Oliver smiles. “Do you think I really am someone so . . . ?”

Clara interrupts: “Of course not. No. No, it was because Emma said that I would be able to make the correct plan for how to handle the situation. She said I always make plans to deal with situations, just like you do.” She smiles. “She said that I also tend to drift away from the point of a conversation with little side observations . . .”

Mungo seems to take great pleasure in affirming: “Yes, now that is true.”

Clara pats Mungo on the hand.

“Yes, that is the old family joke. And Emma said you do the same. Do you really do those things too, Oliver?”

“I’m afraid I do.”

“Oh no! Don’t be afraid! It is sensible to make up a plan first if you want to succeed. And also, you know Oliver, we do not drift away. I do not think it is drifting.
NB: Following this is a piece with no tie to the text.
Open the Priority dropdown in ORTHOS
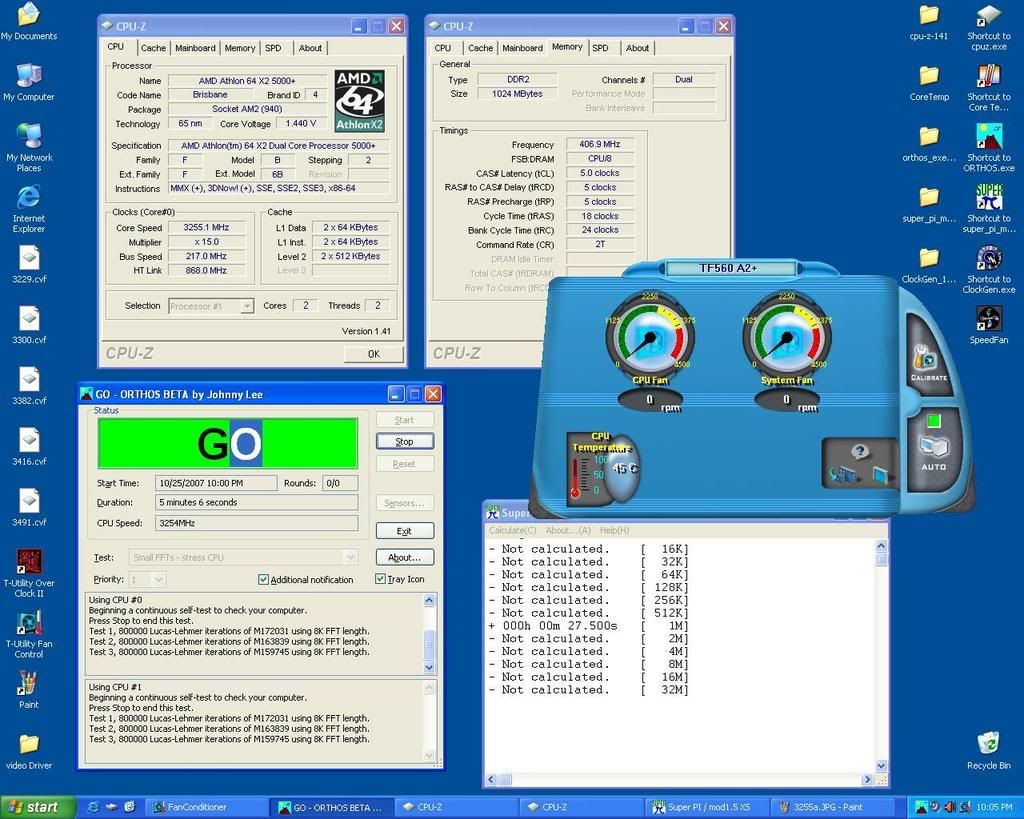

Sometimes, conversations can become so predictable, so boring. We have very active minds, don’t we, Oliver.” And she adds, smiling broadly: “We need something extra to amuse ourselves along the way.”

“Precisely. I hadn’t thought it through the way you have, but you are right.”

And now with an ironic smile, he continues, “And – I never thought it would ever be me uttering these words – but can we get back to why Emma needs you to talk to me before she does?”

“She telephoned to ask me what to do, can I advise her on the approach we should take, and I suggested that I talk to you first. You see, Oliver, she is afraid to see you. She is afraid of how you will react.”

“Of how I will react to what?”

“Her big problem is she is in love and she is out of her depth. She has never been in love before, not in this very deep way, and she doesn’t know how to handle the situation. And she is afraid she has hurt you so much.”

Mungo shuffles to his feet, looking a little put out.

“Mind if I take a walk around the grounds?”

Oliver looks up to assure him of the freedom of the place.

“Please. Wander where you like. From the hill behind us you can see the sea.”

When Mungo has left, Clara speaks confidentially.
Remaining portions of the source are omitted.